Elon Musk is polling Twitter users about whether he should step down as CEO

Elon Musk launched a Twitter poll Asking users if he should step down as head of the social media platform and vowing to honor the outcome, after backlash over a policy banning the promotion of accounts on rival platforms.

The billionaire businessman, who bought Twitter for $44 billion in October and is its CEO, wrote to his 122 million followers Sunday night: “Should I step down as chairman of Twitter? I will abide by the results of this poll.”

Musk later said in a tweet: “No one wants the job that can actually keep Twitter alive. There is no successor.”

The poll is open for 11 hours, and closes around 11.20am GMT. An hour earlier, nearly 17 million people had voted, with 58 percent in favor of him stepping down and 42 percent against.

The move came after Twitter on Sunday announced a new policy banning users from sharing links to their accounts on rival platforms, including Facebook and Mark Zuckerberg’s Instagram, emerging Twitter competitor Mastodon and Donald Trump Truth Social, as well as Tribel, Nostr and Post.

“We know that many of our users may be active on other social media platforms; however, going forward, Twitter will no longer allow free promotion to select social media platforms on Twitter,” the company said in a statement.

But within hours, Twitter appeared to backtrack on the plan after the move drew criticism from Musk’s critics and even some of his prominent allies in Silicon Valley for being too restrictive.

The SpaceX and Tesla CEO said the policy will be “modified” so that suspensions only apply “when the primary purpose of that account is to promote competitors.”

In a separate tweet, he also wrote: “From now on, there will be a vote on major political changes.
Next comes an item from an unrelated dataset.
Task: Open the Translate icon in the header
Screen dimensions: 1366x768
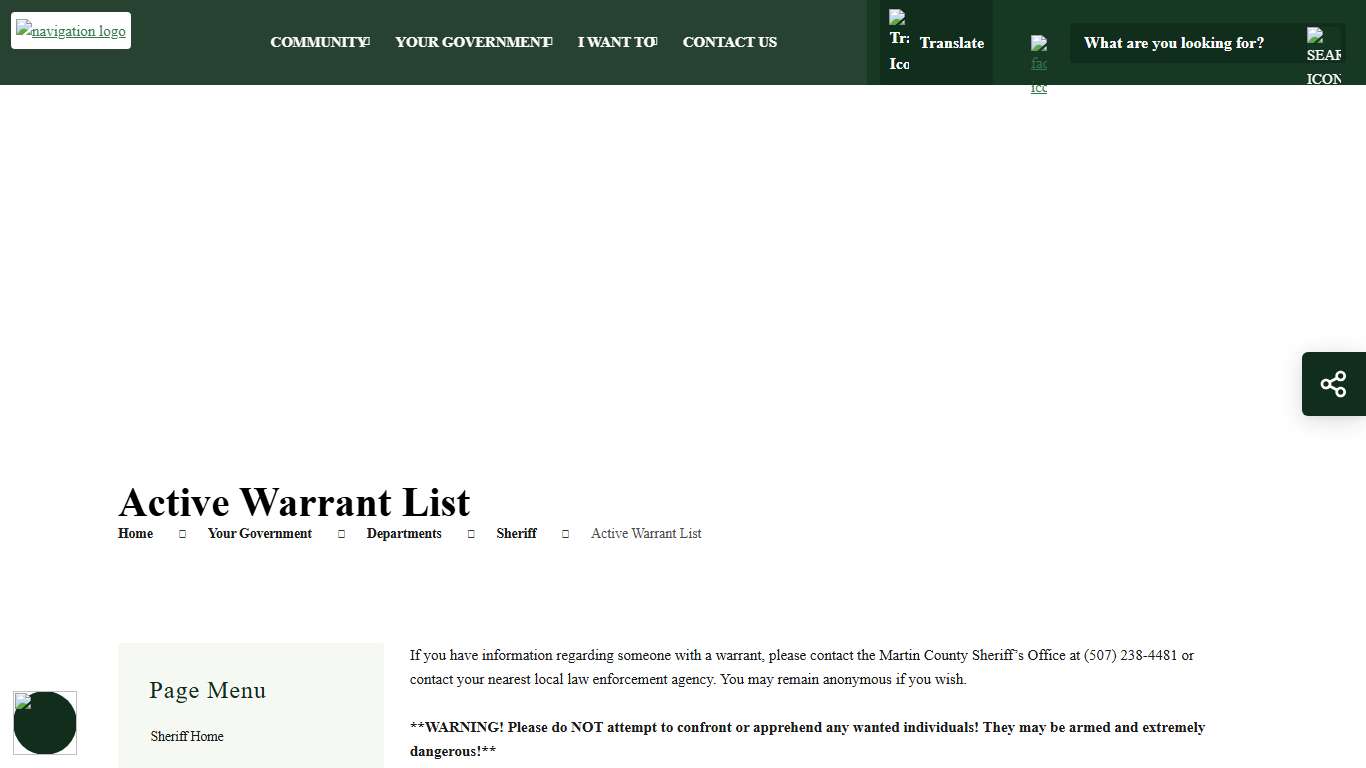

My apologies. It won’t happen again.” Soon after, the policy statement was removed from Twitter, along with the official tweets announcing it.

The incident is the latest shakeup since Musk took the helm, firing about half of its staff, cutting costs and overhauling its checks and moderation processes.

It comes two days after Musk also suspended several prominent US journalists from Twitter, suggesting they had fallen foul of a recently established policy on sharing location information. Since then, journalists have been reinstated, including Ryan Mack of The New York Times and Donnie O’Sullivan of CNN. On Friday, politicians from the European Union and the United Kingdom expressed concern about the comment and press freedom.

Sunday’s policy change drew scrutiny from some of Musk’s backers in Silicon Valley including former a16z partner Balaji Srinivasan, who wrote: “This is bad policy and should be reversed. The right way to compete is to build a better product, not limit the use of yours.”

“This is the last straw. I’m giving up,” wrote Paul Graham, founder of the Y Combinator startup incubator who had previously praised Musk when he took over Twitter, before adding that his website had a link to his Mastodon account. He was then suspended from the platform because of the tweet.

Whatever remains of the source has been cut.